##### Stored rows

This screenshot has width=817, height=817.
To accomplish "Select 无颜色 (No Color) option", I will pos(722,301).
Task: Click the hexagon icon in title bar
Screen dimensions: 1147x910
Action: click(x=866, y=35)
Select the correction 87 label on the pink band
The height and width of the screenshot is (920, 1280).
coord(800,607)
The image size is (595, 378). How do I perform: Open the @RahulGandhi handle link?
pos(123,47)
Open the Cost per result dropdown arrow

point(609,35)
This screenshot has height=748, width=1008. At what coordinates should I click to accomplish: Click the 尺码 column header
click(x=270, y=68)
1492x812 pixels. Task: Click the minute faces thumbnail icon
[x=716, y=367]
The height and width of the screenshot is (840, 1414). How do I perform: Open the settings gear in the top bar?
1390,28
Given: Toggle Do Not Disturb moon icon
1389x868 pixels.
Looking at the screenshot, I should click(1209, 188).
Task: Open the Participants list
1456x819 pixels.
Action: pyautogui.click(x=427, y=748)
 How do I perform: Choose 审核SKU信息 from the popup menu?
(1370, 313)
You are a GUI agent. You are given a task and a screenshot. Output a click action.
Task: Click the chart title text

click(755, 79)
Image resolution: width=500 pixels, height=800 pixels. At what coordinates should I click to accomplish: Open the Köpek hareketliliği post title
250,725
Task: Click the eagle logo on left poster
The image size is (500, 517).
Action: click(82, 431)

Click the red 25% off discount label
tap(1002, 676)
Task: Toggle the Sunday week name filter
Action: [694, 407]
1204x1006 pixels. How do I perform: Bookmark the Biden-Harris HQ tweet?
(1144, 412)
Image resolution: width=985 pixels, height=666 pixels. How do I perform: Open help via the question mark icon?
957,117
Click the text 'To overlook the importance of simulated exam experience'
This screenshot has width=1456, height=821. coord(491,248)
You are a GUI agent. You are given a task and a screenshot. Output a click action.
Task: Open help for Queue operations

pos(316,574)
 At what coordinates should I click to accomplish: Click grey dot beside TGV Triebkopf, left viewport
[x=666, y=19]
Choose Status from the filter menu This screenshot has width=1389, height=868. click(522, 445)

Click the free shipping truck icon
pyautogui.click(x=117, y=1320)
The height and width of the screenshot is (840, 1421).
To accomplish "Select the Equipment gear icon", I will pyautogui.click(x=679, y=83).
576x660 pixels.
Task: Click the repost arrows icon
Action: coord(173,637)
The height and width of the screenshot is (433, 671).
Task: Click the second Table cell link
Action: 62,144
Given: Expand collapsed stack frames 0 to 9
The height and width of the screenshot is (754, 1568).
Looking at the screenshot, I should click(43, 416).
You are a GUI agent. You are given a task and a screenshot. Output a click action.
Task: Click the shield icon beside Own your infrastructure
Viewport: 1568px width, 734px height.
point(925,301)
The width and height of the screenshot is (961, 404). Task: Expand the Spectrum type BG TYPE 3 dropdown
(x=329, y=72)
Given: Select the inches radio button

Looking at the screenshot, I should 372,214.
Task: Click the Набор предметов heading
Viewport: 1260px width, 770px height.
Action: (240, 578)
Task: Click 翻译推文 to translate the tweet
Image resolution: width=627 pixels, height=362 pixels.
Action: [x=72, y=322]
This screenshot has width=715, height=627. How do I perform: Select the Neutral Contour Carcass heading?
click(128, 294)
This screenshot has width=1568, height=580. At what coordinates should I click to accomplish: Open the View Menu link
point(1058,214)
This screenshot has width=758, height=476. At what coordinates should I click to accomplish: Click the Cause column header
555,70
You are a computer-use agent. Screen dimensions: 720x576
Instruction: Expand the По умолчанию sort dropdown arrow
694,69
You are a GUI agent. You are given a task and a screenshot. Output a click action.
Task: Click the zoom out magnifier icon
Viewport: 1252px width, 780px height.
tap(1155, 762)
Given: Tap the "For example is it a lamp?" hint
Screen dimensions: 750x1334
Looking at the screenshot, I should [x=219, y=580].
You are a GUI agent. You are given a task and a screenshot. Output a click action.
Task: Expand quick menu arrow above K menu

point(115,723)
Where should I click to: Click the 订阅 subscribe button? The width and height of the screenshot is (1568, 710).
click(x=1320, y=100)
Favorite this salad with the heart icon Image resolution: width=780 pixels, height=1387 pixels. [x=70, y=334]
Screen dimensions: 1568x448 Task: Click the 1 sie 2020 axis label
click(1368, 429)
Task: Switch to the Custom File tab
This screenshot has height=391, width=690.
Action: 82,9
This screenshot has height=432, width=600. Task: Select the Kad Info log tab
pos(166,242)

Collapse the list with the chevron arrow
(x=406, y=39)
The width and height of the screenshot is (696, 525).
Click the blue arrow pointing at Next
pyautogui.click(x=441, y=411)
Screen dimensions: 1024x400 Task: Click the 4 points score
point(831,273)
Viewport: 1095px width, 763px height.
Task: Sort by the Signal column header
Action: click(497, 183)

##########

- [What is required]:
Rewrite all of the material above, changing "Participants list" to "Attendees list" and leaving everything else as it is.

- [Exercise solution]:
This screenshot has width=817, height=817.
To accomplish "Select 无颜色 (No Color) option", I will pos(722,301).
Task: Click the hexagon icon in title bar
Screen dimensions: 1147x910
Action: click(x=866, y=35)
Select the correction 87 label on the pink band
The height and width of the screenshot is (920, 1280).
coord(800,607)
The image size is (595, 378). How do I perform: Open the @RahulGandhi handle link?
pos(123,47)
Open the Cost per result dropdown arrow

point(609,35)
This screenshot has height=748, width=1008. At what coordinates should I click to accomplish: Click the 尺码 column header
click(x=270, y=68)
1492x812 pixels. Task: Click the minute faces thumbnail icon
[x=716, y=367]
The height and width of the screenshot is (840, 1414). How do I perform: Open the settings gear in the top bar?
1390,28
Given: Toggle Do Not Disturb moon icon
1389x868 pixels.
Looking at the screenshot, I should click(1209, 188).
Task: Open the Attendees list
1456x819 pixels.
Action: pyautogui.click(x=427, y=748)
 How do I perform: Choose 审核SKU信息 from the popup menu?
(1370, 313)
You are a GUI agent. You are given a task and a screenshot. Output a click action.
Task: Click the chart title text

click(755, 79)
Image resolution: width=500 pixels, height=800 pixels. At what coordinates should I click to accomplish: Open the Köpek hareketliliği post title
250,725
Task: Click the eagle logo on left poster
The image size is (500, 517).
Action: click(82, 431)

Click the red 25% off discount label
tap(1002, 676)
Task: Toggle the Sunday week name filter
Action: [694, 407]
1204x1006 pixels. How do I perform: Bookmark the Biden-Harris HQ tweet?
(1144, 412)
Image resolution: width=985 pixels, height=666 pixels. How do I perform: Open help via the question mark icon?
957,117
Click the text 'To overlook the importance of simulated exam experience'
This screenshot has width=1456, height=821. coord(491,248)
You are a GUI agent. You are given a task and a screenshot. Output a click action.
Task: Open help for Queue operations

pos(316,574)
 At what coordinates should I click to accomplish: Click grey dot beside TGV Triebkopf, left viewport
[x=666, y=19]
Choose Status from the filter menu This screenshot has width=1389, height=868. click(522, 445)

Click the free shipping truck icon
pyautogui.click(x=117, y=1320)
The height and width of the screenshot is (840, 1421).
To accomplish "Select the Equipment gear icon", I will pyautogui.click(x=679, y=83).
576x660 pixels.
Task: Click the repost arrows icon
Action: coord(173,637)
The height and width of the screenshot is (433, 671).
Task: Click the second Table cell link
Action: 62,144
Given: Expand collapsed stack frames 0 to 9
The height and width of the screenshot is (754, 1568).
Looking at the screenshot, I should click(43, 416).
You are a GUI agent. You are given a task and a screenshot. Output a click action.
Task: Click the shield icon beside Own your infrastructure
Viewport: 1568px width, 734px height.
point(925,301)
The width and height of the screenshot is (961, 404). Task: Expand the Spectrum type BG TYPE 3 dropdown
(x=329, y=72)
Given: Select the inches radio button

Looking at the screenshot, I should 372,214.
Task: Click the Набор предметов heading
Viewport: 1260px width, 770px height.
Action: (240, 578)
Task: Click 翻译推文 to translate the tweet
Image resolution: width=627 pixels, height=362 pixels.
Action: [x=72, y=322]
This screenshot has width=715, height=627. How do I perform: Select the Neutral Contour Carcass heading?
click(128, 294)
This screenshot has width=1568, height=580. At what coordinates should I click to accomplish: Open the View Menu link
point(1058,214)
This screenshot has width=758, height=476. At what coordinates should I click to accomplish: Click the Cause column header
555,70
You are a computer-use agent. Screen dimensions: 720x576
Instruction: Expand the По умолчанию sort dropdown arrow
694,69
You are a GUI agent. You are given a task and a screenshot. Output a click action.
Task: Click the zoom out magnifier icon
Viewport: 1252px width, 780px height.
tap(1155, 762)
Given: Tap the "For example is it a lamp?" hint
Screen dimensions: 750x1334
Looking at the screenshot, I should [x=219, y=580].
You are a GUI agent. You are given a task and a screenshot. Output a click action.
Task: Expand quick menu arrow above K menu

point(115,723)
Where should I click to: Click the 订阅 subscribe button? The width and height of the screenshot is (1568, 710).
click(x=1320, y=100)
Favorite this salad with the heart icon Image resolution: width=780 pixels, height=1387 pixels. [x=70, y=334]
Screen dimensions: 1568x448 Task: Click the 1 sie 2020 axis label
click(1368, 429)
Task: Switch to the Custom File tab
This screenshot has height=391, width=690.
Action: 82,9
This screenshot has height=432, width=600. Task: Select the Kad Info log tab
pos(166,242)

Collapse the list with the chevron arrow
(x=406, y=39)
The width and height of the screenshot is (696, 525).
Click the blue arrow pointing at Next
pyautogui.click(x=441, y=411)
Screen dimensions: 1024x400 Task: Click the 4 points score
point(831,273)
Viewport: 1095px width, 763px height.
Task: Sort by the Signal column header
Action: click(497, 183)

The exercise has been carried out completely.